What does it mean to read Line’s story in a time of genocides? Here on the page is the story of a ten-year-old girl severed from her childhood home and country, a loss so profound and irrevocable that it eventually made her stop eating. The displacement caused a fault in her life in a physical sense. She was thrown into a strange land with no point of reference. “Nothing belonged to her in France, not even her feelings. All she truly possessed was her silence.” Silence as protest. Refusal to eat as a response to lack of love. Willingness to die as dissent against inhumane conditions. A silence that asks: what is our role in this genocide? How can we rethink the notion of rescue, not in the sense of American saviorism, helping with “urgency and a sense of duty that American forces had displayed in Normandy,” as Line described, but returning some humanity to—no, recognizing the humanity in our fellow human beings who are suffering?
“The first thing to do is simply to reject in thought and action any acquiescent or fatalistic way of thinking,” Camus offered in a speech he gave at NYU in 1946. “Call things by their name and understand that we kill millions of people each time we agree to think certain thoughts.” When Palestinian journalist Bisan Owda called for a global week of strike for a permanent ceasefire, i wanted to participate but couldn’t afford to not receive a paycheck, having to pay rent in a city that is too busy furnishing itself with luxury buildings to care for people sleeping in train stations flooded whenever there is a little bit of rain. Feeling out of breath during my commute, i opened Line’s book. This is why i turn to literature again and again: a small window into the life and struggles of someone else, one story at a time. Don’t look away. Stop seeing her as an illness, a nuisance. This girl, almost too weak to open her mouth, is just about to speak.
/
Line came to New York in late August during a rainstorm to give a reading at Housing Works. i hadn’t yet read her book, so my fragmented notes from that day formed my first impression of Line: “flower… uprooted... not nourished... maternal lineage—roots... new roots... I love Camus... I got my new roots in literature.” Her words made me think of literature as a web, a support network underground, where the dead are not dead.
After her reading, i kept thinking about the power of words, of meaning and reference. i kept thinking about the books Line read in the hospital. She must have understood something from the books, and more importantly, she must have felt understood by the books she was reading. Something that no one around her in real life at that time could offer. i’m writing a review of Line’s book, but to me, a good book is one that helps the reader to re-view their own life from new perspectives. Reading Line’s book was like that for me. It chilled my bones, because of the memories it woke in me, but it was also the best hug, through layers of translation and interpretation. Her words fell with snow-like clarity and held a power over me, making me look at my life again and this world i’m sharing with others, each with a story of their own.

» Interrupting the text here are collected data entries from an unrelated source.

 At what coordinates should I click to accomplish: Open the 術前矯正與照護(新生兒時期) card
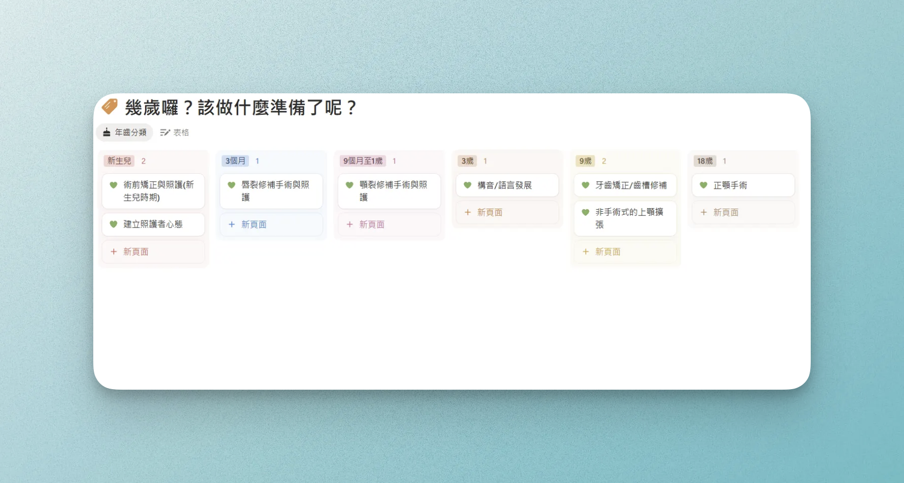coord(158,191)
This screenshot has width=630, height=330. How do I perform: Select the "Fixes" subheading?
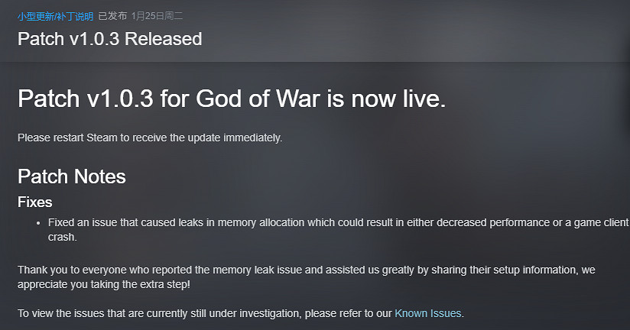(35, 202)

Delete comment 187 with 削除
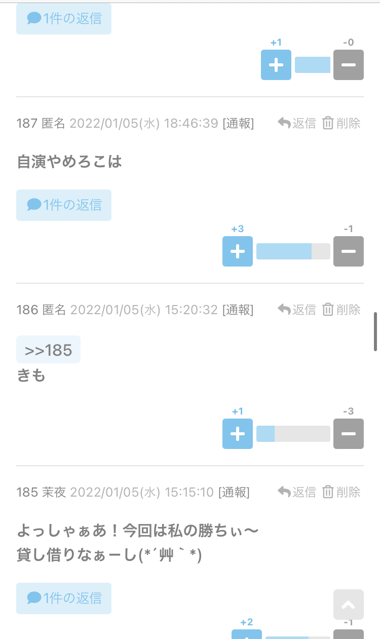(341, 123)
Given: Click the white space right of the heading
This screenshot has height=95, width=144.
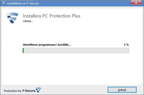Looking at the screenshot, I should pyautogui.click(x=110, y=16).
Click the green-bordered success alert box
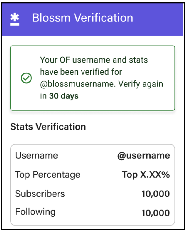This screenshot has width=186, height=232. (93, 78)
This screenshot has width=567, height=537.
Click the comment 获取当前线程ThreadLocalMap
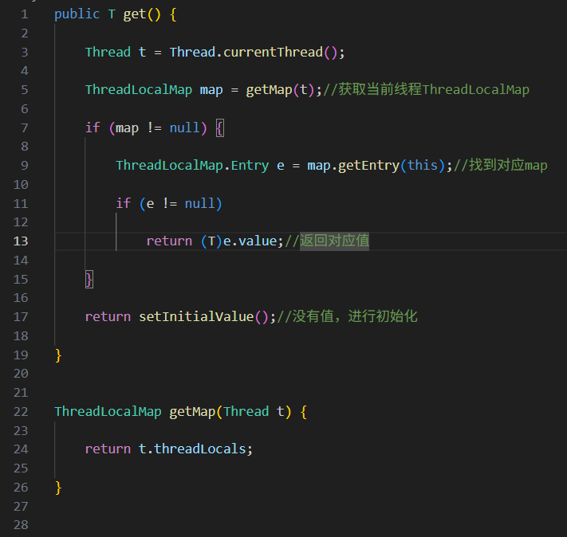coord(427,90)
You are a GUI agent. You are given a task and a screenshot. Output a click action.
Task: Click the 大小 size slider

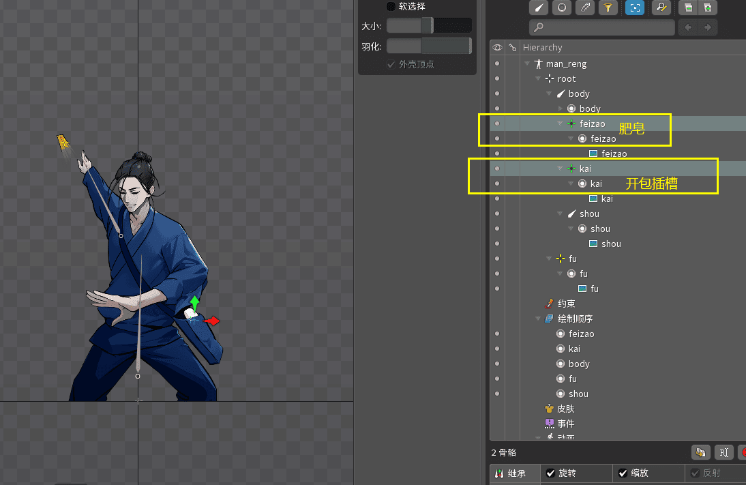point(428,26)
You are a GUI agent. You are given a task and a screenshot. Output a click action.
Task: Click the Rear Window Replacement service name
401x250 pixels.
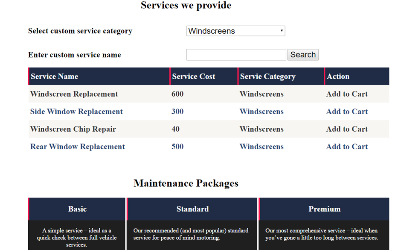pos(77,147)
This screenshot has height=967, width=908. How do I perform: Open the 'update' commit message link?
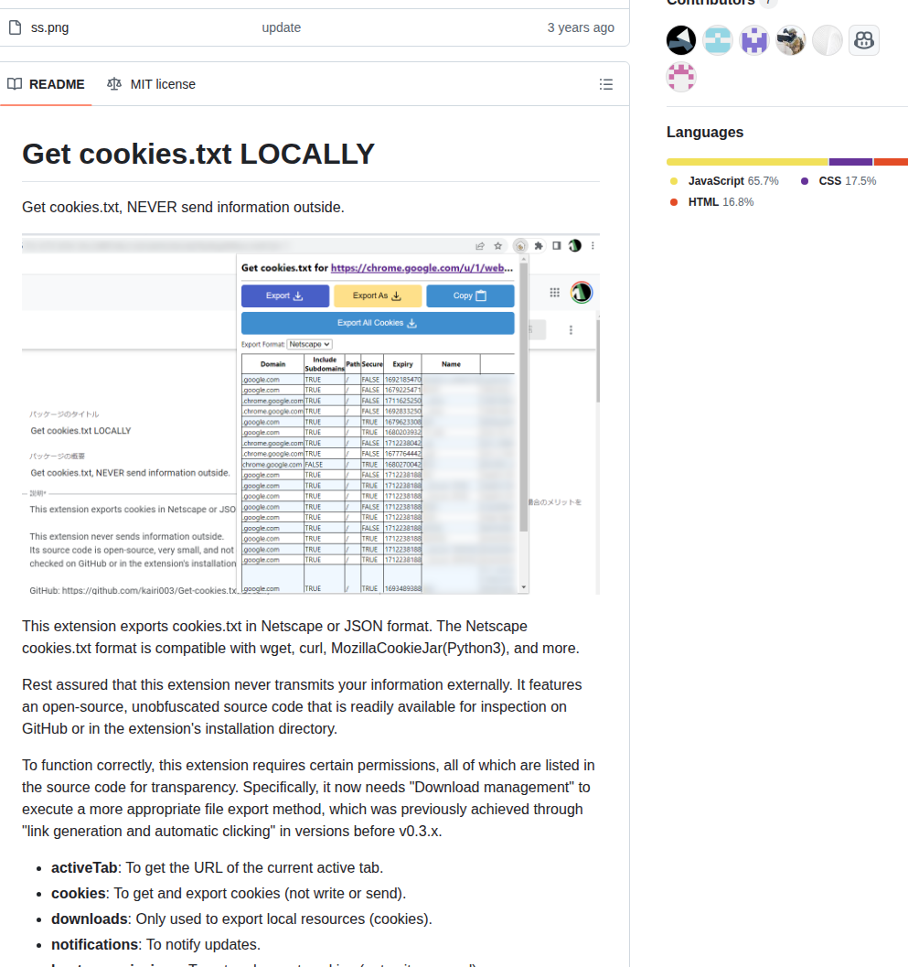[281, 27]

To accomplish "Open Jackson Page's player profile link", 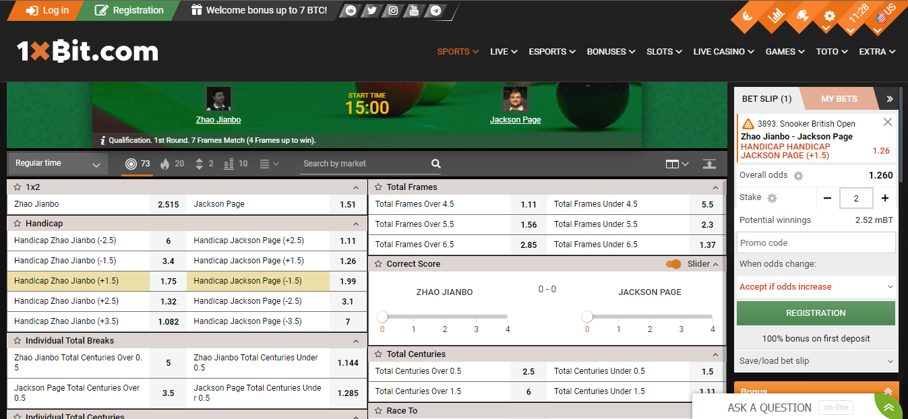I will click(515, 120).
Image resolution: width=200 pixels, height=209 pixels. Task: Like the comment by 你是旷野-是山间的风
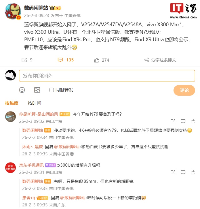(193, 121)
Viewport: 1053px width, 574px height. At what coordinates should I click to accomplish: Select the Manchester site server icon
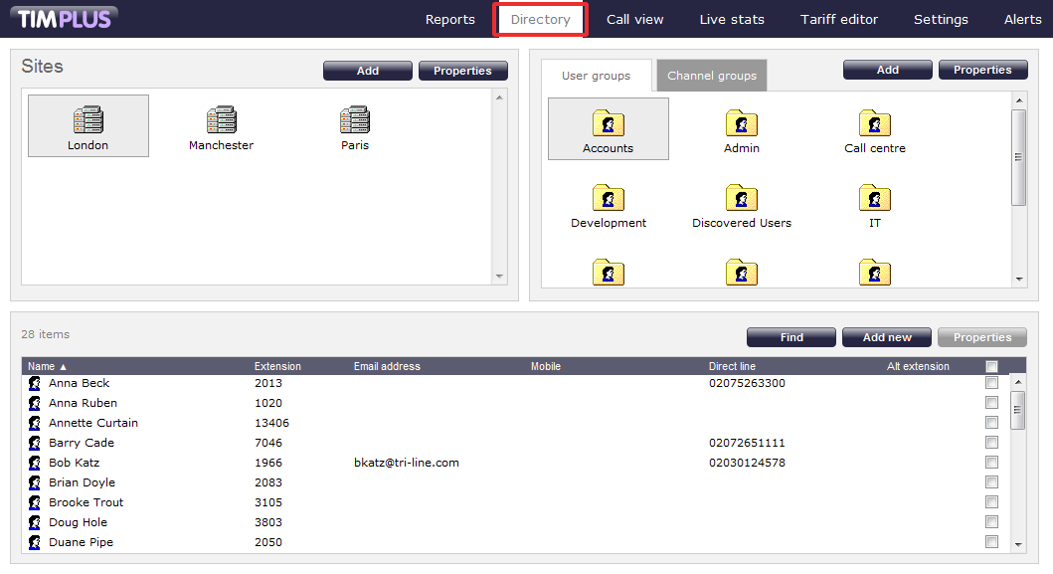221,120
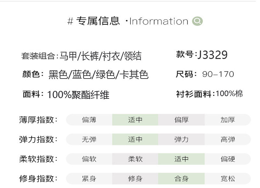Click the size range 90–170
This screenshot has width=260, height=188.
tap(218, 74)
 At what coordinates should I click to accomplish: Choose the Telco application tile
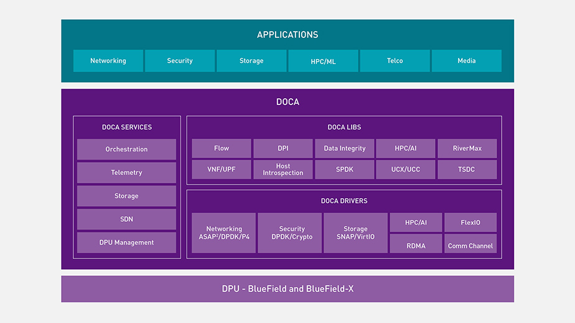395,61
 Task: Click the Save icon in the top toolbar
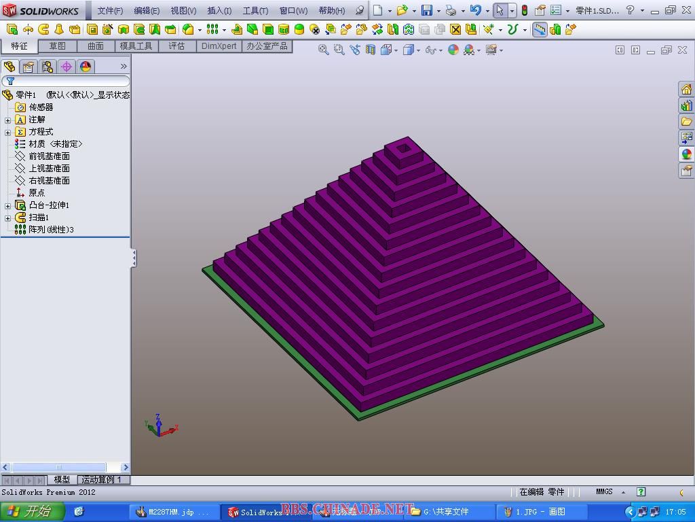426,10
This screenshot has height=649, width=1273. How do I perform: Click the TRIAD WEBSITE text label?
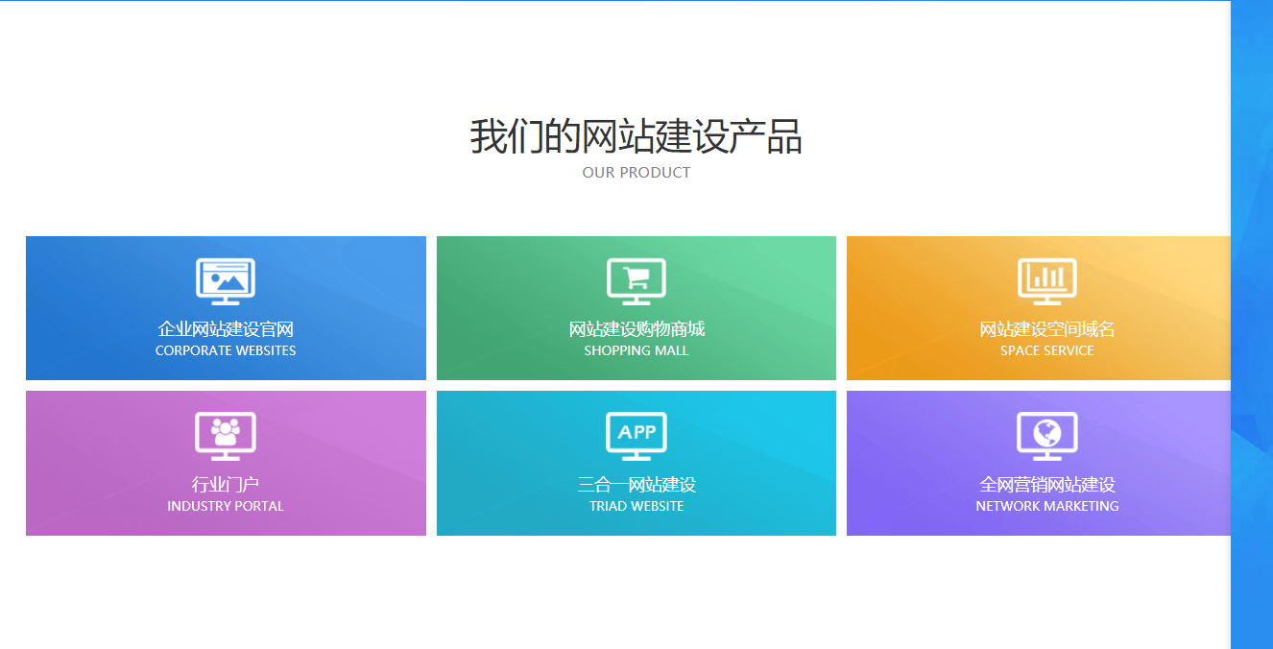637,506
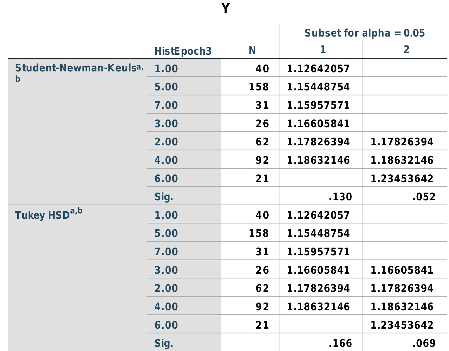Select 1.23453642 in the Tukey HSD section

[x=402, y=325]
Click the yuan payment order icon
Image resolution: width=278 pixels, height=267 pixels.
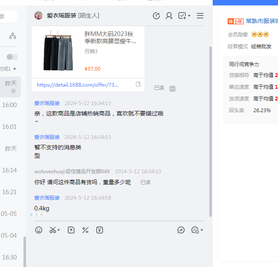[x=100, y=230]
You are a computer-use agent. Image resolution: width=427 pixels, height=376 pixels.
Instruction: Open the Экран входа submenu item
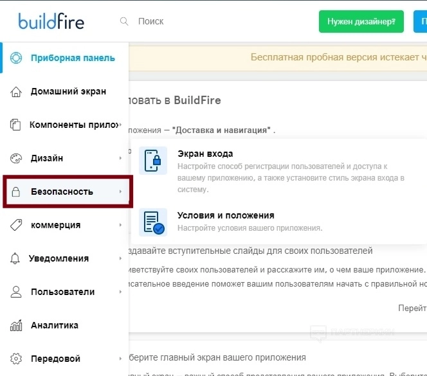tap(205, 154)
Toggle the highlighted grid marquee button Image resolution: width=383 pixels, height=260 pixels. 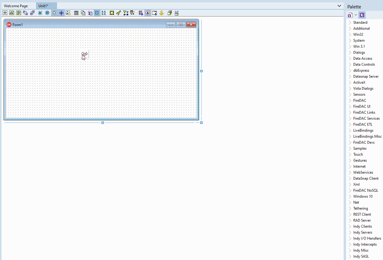97,13
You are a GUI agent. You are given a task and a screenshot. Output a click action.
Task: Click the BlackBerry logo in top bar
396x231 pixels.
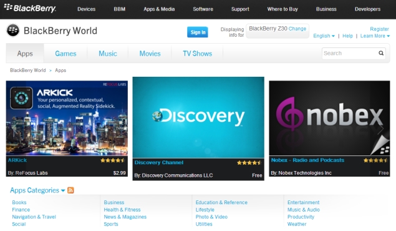[x=30, y=8]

i think many American readers, particularly immigrant readers, will recognize traces of their own stories as they read Line’s book. The familiar story of moving for a better life, only to find that unhappiness has saturated modern society, alongside a ton of formalism, hypocrisy, and policing. A society in which people are measured, as Camus remarked in the aforementioned speech, by success instead of dignity. Consumerism is offered as a distraction to a deep-seated unhappiness, nationalism as a fake solution to disintegrating communities. What is left behind? What is the cost to (not) look back? One thing is known for sure: there is no going back. Where, then, do we go from here?
Toward the end the book, Line is crying on the backseat of her grandfather’s motorbike as it cuts through the traffic of Hà Nội. Thirteen years after the breakage, she comes to the realization that the childhood she was trying to recover is gone. The past is already past, yet she has a present and a future that she can claim as her own. i’m moved by the way Line transcribes her past without blame. There is so much bravery in saying: this was my past and this was the pain i suffered. Now i choose to live.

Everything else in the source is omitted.